So we have only been in Cambodia for a few days and God has totally changed everything!! Its kind of ridiculous the amount of things God has shown me over the last week.
The first few days I was really struggling with being here in Cambodia and on the Race. I was exhausted and for the first time in my life i missed America. Having grown up in another country I never have been much of a patriot. But man has God changed that…. All the sudden He has given me such a heart for America. Such a desire to reach the people of America. Such a heart to go home and live my life as a ministry for Him.
All my life I have done ministry. Heck im a missionary kid! I grew up in ministry. But I have never really understood what living my life AS a ministry looked like. God is showing me.
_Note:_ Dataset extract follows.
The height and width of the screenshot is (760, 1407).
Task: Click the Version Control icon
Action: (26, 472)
He is showing me how to represent Him in everything I do. And how I can live life in America and live a life for Him. A life devoid of things that Americans would question. That would force them to realize that im different. Not that I just say im different, but that they can see it!
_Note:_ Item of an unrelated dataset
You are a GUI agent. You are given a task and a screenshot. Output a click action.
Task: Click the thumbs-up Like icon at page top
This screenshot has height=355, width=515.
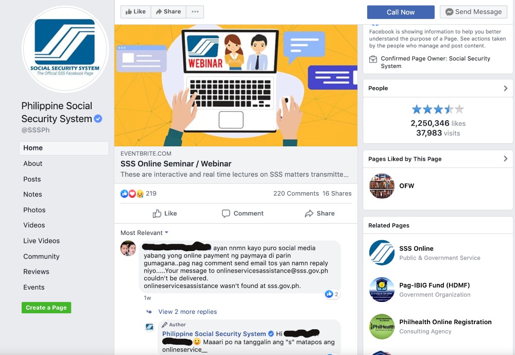pyautogui.click(x=129, y=12)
The first step is sacrifice. Sacrificing music I have listened to my whole life. Sacrificing movies that are “funny” but completely inappropriate. Sacrificing time so that I may spend it with Him instead of the television. Sacrificing my privilege of being 21 in America and what that means I can use my money to buy and display in public.
Loving like I never have before!
Choosing joy and love over my own selfish desires.
God truly is showing me how to live a life that would honer Him, in the midst of America. A life that is different.
He is showing me that I love teaching! And He wants to grow me in that. He wants to use me to teach His power and love to not only the nations, but to America! He has given me such joy! Joy to share. Joy to shine and make His name known.
He has taught me how beautiful I am in Him. I can confidently walk around in the world with no make up and funky hair and be completely comfortable because He is the reason I am beautiful.
Man He has rocked my world the last few days! These mere words can’t even explain you all of you what He has shown me. What He has done IN me. I can love people around me so much better then I did at the being of the Race. And it comes so naturally! So much for being and introvert! Jesus has more for me!!